◆ PASSAGE
**********

92nd Annual Academy Awards - Arrivals
Natalie Portman attends the 92nd Annual Academy Awards in Hollywood, Calif., on Feb. 9, 2020.Amy Sussman / Getty Images file

Actress Natalie Portman said in an interview on Dax Shepard's "Armchair Expert" podcast that playing sexualized characters as a teenage actor took away her own sexuality.

Portman, who began acting at age 12, discussed her role in the 1996 movie "Beautiful Girls" in which she played a 13-year-old girl who develops a relationship with an older man, played by Timothy Hutton.

The 39-year-old actress said that she became aware she was portrayed as a "Lolita figure," referring to the 12-year-old girl from Vladimir Nabokov's 1955 book who began a sexual relationship with a middle-aged man.

"Being sexualized as a child, I think, took away from my own sexuality, because it made me afraid. And it made me feel like the way that I could be safe was to be like, 'I'm conservative,' and 'I'm serious and you should respect me,' and 'I'm smart,' and 'Don't look at me that way,' " she told Shepard on Monday's episode of the podcast.

"But at that age, you do have your own sexuality, and you do have your own desire, and you do want to explore things, and you do want to be open. But you don't feel safe, necessarily, when there's, like, older men that are interested, and you're like, 'No, no, no, no.' "

Portman said in an attempt to "to build these fortresses that kept me safe," she started shying away from certain roles.

"When I was in my teens, I was like, 'I don't want to have any love scenes or make-out scenes,'" she said. "I would start choosing parts that were less sexy because it made me worried about the way I was perceived and how safe I felt."

The actress went on to say that she was able to figure out how to feel "safe," adding "it worked out, luckily."

**********

◆ Stored items from a collection
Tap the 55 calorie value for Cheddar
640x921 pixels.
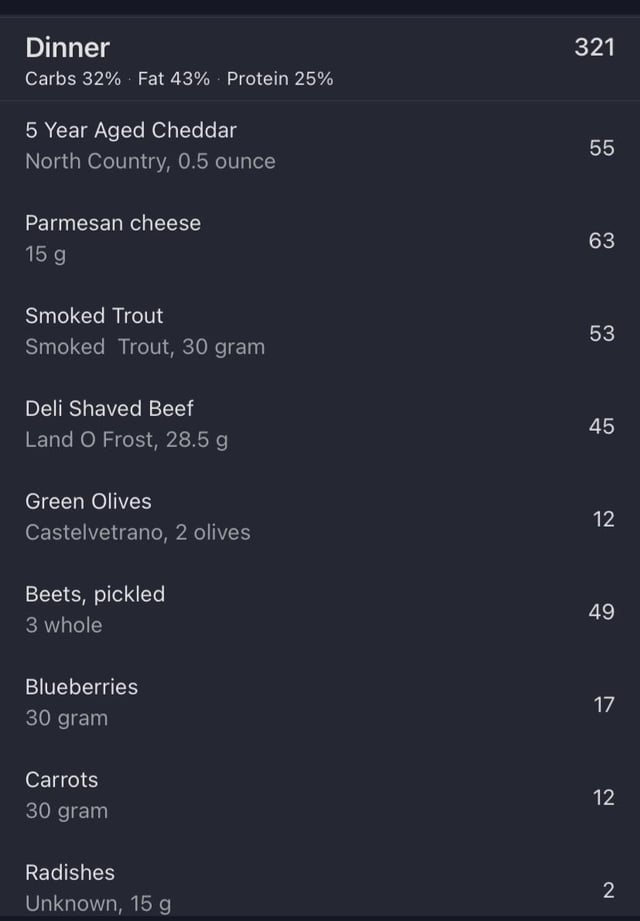tap(602, 148)
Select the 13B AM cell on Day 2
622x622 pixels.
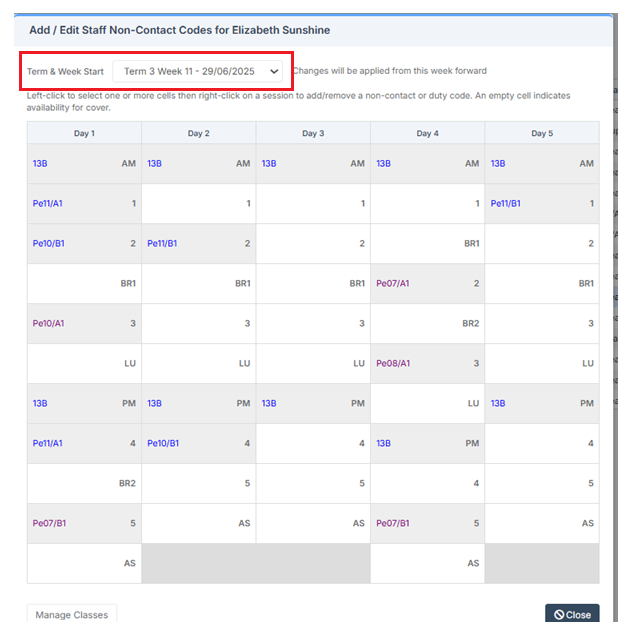[199, 163]
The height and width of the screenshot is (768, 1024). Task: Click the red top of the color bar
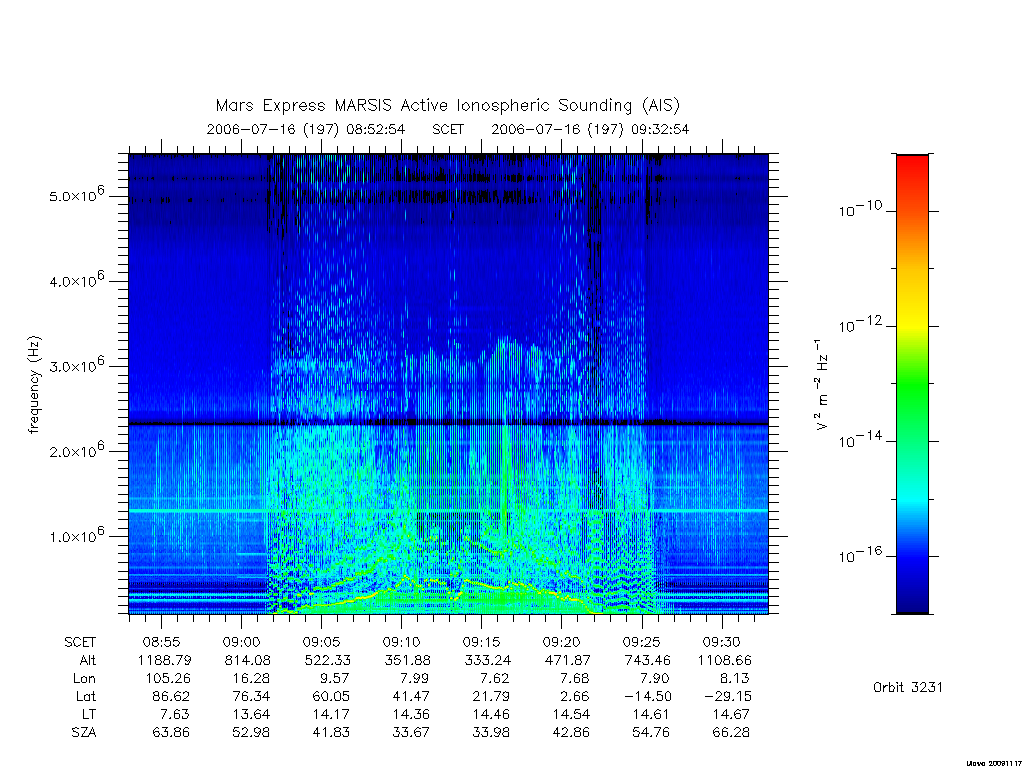point(912,170)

**********

◆ PROBLEM A
Reproduce the full article on Natalie Portman word for word.
◆ PROBLEM B
Copy every line of the listing verbatim, leaving out the pictures.

◆ OUTPUT A
92nd Annual Academy Awards - Arrivals
Natalie Portman attends the 92nd Annual Academy Awards in Hollywood, Calif., on Feb. 9, 2020.Amy Sussman / Getty Images file

Actress Natalie Portman said in an interview on Dax Shepard's "Armchair Expert" podcast that playing sexualized characters as a teenage actor took away her own sexuality.

Portman, who began acting at age 12, discussed her role in the 1996 movie "Beautiful Girls" in which she played a 13-year-old girl who develops a relationship with an older man, played by Timothy Hutton.

The 39-year-old actress said that she became aware she was portrayed as a "Lolita figure," referring to the 12-year-old girl from Vladimir Nabokov's 1955 book who began a sexual relationship with a middle-aged man.

"Being sexualized as a child, I think, took away from my own sexuality, because it made me afraid. And it made me feel like the way that I could be safe was to be like, 'I'm conservative,' and 'I'm serious and you should respect me,' and 'I'm smart,' and 'Don't look at me that way,' " she told Shepard on Monday's episode of the podcast.

"But at that age, you do have your own sexuality, and you do have your own desire, and you do want to explore things, and you do want to be open. But you don't feel safe, necessarily, when there's, like, older men that are interested, and you're like, 'No, no, no, no.' "

Portman said in an attempt to "to build these fortresses that kept me safe," she started shying away from certain roles.

"When I was in my teens, I was like, 'I don't want to have any love scenes or make-out scenes,'" she said. "I would start choosing parts that were less sexy because it made me worried about the way I was perceived and how safe I felt."

The actress went on to say that she was able to figure out how to feel "safe," adding "it worked out, luckily."

◆ OUTPUT B
Tap the 55 calorie value for Cheddar
640x921 pixels.
tap(602, 148)
Select the 13B AM cell on Day 2
622x622 pixels.
[199, 163]
The height and width of the screenshot is (768, 1024). Task: Click the red top of the color bar
point(912,170)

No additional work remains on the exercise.